REQUEST: Reproduce the listing below, swapping each "GUI agent" for "GUI assistant" and leaving everything else unchanged.

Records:
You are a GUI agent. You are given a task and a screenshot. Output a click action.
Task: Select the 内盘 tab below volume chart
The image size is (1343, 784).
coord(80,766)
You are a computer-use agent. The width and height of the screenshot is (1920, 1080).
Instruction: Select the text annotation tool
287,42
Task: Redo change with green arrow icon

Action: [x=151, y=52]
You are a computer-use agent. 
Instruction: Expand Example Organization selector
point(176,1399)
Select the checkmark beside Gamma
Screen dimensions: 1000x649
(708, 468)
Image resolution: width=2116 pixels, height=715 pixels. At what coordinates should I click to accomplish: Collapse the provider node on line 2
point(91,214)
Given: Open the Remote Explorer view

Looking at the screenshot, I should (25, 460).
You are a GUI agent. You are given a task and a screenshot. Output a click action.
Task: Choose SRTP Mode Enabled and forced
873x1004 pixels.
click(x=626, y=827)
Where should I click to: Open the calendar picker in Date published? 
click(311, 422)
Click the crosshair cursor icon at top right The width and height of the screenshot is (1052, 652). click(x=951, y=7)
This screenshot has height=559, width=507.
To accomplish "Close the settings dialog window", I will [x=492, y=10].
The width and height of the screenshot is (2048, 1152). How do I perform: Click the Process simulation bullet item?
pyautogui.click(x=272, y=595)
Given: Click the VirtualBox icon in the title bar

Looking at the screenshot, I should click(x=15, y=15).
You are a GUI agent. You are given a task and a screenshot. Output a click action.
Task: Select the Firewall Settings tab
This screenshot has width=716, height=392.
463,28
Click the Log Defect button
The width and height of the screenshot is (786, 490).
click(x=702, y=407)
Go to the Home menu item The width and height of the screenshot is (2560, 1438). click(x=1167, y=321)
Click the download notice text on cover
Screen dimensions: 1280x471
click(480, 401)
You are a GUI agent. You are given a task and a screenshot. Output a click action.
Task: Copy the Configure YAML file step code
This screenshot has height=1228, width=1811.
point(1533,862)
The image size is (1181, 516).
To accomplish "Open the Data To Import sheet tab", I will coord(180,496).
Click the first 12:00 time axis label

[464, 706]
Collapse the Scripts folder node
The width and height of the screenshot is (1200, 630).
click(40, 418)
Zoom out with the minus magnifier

RESPONSE BELOW:
You are a GUI assistant. You are given a task and a screenshot. Output a click action.
Task: Select the 内盘 tab below volume chart
The image size is (1343, 784).
coord(80,766)
You are a computer-use agent. The width and height of the screenshot is (1920, 1080).
Instruction: Select the text annotation tool
287,42
Task: Redo change with green arrow icon

Action: [x=151, y=52]
You are a computer-use agent. 
Instruction: Expand Example Organization selector
point(176,1399)
Select the checkmark beside Gamma
Screen dimensions: 1000x649
(708, 468)
Image resolution: width=2116 pixels, height=715 pixels. At what coordinates should I click to accomplish: Collapse the provider node on line 2
point(91,214)
Given: Open the Remote Explorer view

Looking at the screenshot, I should (25, 460).
You are a GUI assistant. You are given a task and a screenshot. Output a click action.
Task: Choose SRTP Mode Enabled and forced
873x1004 pixels.
click(x=626, y=827)
Where should I click to: Open the calendar picker in Date published? 
click(311, 422)
Click the crosshair cursor icon at top right The width and height of the screenshot is (1052, 652). click(x=951, y=7)
This screenshot has height=559, width=507.
To accomplish "Close the settings dialog window", I will [x=492, y=10].
The width and height of the screenshot is (2048, 1152). How do I perform: Click the Process simulation bullet item?
pyautogui.click(x=272, y=595)
Given: Click the VirtualBox icon in the title bar

Looking at the screenshot, I should click(x=15, y=15).
You are a GUI assistant. You are given a task and a screenshot. Output a click action.
Task: Select the Firewall Settings tab
This screenshot has width=716, height=392.
463,28
Click the Log Defect button
The width and height of the screenshot is (786, 490).
click(x=702, y=407)
Go to the Home menu item The width and height of the screenshot is (2560, 1438). click(x=1167, y=321)
Click the download notice text on cover
Screen dimensions: 1280x471
click(480, 401)
You are a GUI assistant. You are given a task and a screenshot. Output a click action.
Task: Copy the Configure YAML file step code
This screenshot has height=1228, width=1811.
point(1533,862)
The image size is (1181, 516).
To accomplish "Open the Data To Import sheet tab", I will coord(180,496).
Click the first 12:00 time axis label

[464, 706]
Collapse the Scripts folder node
The width and height of the screenshot is (1200, 630).
click(40, 418)
Zoom out with the minus magnifier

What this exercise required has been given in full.